▸ **What to work on**:
Since only part of the material below is wanted, output exactly the lines from the one with "Image resolution: width=750" up to and including the one with "You are a computer-use agent. Screen dimensions: 1155x626".

▸ **Data extracts**:
'''

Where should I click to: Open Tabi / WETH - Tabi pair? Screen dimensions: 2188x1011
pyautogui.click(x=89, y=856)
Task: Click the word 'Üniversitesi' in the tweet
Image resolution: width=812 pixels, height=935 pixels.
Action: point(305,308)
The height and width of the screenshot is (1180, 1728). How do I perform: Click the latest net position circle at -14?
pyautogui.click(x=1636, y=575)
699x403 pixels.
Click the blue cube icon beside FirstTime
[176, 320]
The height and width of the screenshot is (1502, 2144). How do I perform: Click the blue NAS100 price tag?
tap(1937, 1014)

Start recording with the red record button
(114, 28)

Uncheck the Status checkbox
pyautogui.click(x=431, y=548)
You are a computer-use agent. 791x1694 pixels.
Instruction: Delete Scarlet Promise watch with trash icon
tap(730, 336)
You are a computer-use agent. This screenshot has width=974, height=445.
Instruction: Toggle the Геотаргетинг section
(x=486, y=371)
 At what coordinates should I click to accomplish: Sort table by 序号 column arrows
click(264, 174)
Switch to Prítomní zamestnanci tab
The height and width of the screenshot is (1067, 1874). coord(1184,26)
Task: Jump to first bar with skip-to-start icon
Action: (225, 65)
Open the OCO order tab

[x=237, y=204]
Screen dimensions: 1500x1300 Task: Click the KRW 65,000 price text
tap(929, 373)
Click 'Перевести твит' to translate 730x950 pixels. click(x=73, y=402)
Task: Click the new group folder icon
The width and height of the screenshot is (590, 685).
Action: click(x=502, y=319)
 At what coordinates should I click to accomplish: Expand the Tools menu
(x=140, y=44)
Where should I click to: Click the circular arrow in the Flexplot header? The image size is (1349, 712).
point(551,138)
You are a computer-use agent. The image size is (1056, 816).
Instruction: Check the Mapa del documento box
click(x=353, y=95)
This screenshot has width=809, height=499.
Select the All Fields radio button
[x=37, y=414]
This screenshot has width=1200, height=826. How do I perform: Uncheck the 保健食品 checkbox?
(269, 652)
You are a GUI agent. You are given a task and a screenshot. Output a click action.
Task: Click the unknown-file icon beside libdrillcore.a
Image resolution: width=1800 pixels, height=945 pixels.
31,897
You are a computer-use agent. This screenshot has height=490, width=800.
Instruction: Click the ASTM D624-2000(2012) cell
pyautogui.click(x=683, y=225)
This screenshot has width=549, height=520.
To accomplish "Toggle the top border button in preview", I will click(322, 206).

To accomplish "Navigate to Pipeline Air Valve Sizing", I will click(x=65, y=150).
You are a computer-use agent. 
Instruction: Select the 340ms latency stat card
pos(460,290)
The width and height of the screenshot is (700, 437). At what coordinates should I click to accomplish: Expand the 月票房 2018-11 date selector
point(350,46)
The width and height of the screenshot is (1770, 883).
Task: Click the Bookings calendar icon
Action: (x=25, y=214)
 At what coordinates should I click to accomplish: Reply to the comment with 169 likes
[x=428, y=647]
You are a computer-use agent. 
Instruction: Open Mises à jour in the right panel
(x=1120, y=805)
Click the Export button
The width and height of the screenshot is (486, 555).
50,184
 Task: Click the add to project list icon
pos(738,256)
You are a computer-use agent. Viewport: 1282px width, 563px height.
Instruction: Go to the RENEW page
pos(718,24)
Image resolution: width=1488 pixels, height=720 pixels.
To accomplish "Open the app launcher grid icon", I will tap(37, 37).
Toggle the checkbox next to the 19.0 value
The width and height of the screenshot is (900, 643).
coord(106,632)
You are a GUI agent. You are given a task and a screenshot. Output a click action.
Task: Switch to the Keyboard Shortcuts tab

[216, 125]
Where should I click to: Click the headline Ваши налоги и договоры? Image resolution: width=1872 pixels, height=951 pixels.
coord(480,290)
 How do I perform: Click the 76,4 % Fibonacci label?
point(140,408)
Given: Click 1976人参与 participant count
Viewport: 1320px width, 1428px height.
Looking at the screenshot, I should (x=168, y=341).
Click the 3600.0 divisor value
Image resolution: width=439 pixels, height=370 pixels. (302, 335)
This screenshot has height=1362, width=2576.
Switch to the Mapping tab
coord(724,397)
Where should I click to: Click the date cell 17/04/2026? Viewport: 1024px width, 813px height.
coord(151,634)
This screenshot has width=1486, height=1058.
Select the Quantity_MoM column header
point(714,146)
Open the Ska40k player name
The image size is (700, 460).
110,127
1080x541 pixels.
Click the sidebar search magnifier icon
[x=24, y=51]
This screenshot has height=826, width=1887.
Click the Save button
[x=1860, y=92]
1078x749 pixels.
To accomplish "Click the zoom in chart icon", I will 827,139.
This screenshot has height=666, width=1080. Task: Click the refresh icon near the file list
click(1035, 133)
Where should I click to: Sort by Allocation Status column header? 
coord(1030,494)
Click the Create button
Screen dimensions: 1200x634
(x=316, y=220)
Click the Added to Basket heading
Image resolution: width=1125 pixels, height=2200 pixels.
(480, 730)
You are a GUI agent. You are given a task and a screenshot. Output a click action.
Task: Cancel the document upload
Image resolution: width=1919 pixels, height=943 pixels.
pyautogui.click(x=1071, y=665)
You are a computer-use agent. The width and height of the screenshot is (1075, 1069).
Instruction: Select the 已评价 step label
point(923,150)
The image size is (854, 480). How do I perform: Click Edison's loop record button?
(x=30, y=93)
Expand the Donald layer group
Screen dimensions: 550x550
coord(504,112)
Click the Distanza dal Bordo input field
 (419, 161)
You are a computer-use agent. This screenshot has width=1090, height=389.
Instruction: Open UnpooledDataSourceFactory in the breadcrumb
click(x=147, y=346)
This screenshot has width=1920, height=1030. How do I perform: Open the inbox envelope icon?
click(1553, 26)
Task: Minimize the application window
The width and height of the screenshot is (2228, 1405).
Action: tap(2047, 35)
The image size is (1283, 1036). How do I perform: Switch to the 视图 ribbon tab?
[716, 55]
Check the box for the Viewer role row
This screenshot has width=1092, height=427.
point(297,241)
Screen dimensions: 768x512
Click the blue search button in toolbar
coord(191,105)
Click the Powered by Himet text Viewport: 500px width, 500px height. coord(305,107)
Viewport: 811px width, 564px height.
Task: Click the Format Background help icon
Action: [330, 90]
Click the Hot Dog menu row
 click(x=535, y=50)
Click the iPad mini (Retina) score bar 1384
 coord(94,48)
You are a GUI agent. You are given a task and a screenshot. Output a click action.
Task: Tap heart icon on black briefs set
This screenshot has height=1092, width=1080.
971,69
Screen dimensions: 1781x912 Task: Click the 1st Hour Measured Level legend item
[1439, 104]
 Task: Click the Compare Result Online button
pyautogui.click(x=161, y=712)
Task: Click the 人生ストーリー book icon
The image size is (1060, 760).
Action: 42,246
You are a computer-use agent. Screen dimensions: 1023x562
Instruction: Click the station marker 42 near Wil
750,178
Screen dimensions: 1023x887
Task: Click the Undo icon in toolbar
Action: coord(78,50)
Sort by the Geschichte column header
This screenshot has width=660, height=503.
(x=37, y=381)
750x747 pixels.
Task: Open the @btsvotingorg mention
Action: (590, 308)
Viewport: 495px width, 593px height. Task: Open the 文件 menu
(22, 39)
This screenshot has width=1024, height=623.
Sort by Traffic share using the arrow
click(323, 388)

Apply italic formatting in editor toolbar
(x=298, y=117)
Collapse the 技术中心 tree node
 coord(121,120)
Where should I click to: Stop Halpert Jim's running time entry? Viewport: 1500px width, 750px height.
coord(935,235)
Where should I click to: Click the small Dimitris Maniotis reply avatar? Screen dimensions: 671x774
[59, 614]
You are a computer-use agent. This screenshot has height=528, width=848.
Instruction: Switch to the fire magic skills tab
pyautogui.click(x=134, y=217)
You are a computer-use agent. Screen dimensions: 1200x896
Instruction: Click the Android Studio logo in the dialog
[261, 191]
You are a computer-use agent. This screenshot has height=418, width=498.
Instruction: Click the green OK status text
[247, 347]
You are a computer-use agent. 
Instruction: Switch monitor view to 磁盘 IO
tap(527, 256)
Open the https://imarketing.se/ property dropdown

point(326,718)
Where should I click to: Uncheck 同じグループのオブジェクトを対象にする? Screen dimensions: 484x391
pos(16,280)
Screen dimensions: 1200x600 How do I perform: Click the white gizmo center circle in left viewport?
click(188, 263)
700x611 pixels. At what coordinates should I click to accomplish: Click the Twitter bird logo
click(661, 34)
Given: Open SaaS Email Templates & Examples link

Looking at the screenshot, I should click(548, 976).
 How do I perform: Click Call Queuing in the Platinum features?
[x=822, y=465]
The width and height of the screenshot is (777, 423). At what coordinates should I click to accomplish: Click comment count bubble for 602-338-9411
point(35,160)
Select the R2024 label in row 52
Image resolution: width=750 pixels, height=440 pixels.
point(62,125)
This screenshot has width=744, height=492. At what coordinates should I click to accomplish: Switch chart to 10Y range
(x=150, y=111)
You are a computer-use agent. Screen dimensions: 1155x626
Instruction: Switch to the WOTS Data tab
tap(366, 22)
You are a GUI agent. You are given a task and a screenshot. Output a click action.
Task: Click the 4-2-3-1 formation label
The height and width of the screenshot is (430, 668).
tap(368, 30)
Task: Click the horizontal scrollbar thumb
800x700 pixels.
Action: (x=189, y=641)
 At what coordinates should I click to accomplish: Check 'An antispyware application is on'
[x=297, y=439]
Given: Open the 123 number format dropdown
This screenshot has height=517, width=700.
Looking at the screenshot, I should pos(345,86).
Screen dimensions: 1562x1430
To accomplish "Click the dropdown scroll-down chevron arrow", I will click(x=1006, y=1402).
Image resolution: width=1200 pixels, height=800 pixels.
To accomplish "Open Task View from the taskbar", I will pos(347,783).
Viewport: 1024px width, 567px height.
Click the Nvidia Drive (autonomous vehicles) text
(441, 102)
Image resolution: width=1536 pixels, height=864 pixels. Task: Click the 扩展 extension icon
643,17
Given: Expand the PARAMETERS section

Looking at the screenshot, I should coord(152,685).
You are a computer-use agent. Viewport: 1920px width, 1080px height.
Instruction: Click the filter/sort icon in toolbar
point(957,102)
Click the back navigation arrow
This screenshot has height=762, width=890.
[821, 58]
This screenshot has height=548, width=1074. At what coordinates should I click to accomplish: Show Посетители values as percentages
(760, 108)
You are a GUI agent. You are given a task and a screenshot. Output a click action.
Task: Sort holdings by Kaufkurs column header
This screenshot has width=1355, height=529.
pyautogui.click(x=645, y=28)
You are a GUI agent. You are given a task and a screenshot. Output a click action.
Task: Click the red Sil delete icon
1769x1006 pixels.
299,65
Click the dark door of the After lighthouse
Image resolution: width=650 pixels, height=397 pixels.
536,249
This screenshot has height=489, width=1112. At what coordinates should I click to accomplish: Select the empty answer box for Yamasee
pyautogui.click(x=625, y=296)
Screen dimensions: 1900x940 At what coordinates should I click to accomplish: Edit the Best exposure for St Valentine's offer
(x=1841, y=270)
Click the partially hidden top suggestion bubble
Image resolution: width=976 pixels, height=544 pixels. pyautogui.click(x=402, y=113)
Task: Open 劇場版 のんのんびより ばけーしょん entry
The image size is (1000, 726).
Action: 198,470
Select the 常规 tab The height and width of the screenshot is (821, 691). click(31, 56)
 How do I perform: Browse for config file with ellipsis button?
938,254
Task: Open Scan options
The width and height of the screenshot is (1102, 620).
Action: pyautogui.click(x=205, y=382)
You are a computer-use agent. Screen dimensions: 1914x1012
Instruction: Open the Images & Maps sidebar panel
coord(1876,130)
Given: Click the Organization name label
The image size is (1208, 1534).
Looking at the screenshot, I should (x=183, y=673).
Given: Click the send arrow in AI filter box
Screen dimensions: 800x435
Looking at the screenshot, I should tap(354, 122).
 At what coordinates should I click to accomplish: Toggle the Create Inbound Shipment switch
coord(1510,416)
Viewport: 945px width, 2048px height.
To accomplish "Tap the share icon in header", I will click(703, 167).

'''

▸ **Problem solution**:
Image resolution: width=750 pixels, height=440 pixels.
point(62,125)
This screenshot has width=744, height=492. At what coordinates should I click to accomplish: Switch chart to 10Y range
(x=150, y=111)
You are a computer-use agent. Screen dimensions: 1155x626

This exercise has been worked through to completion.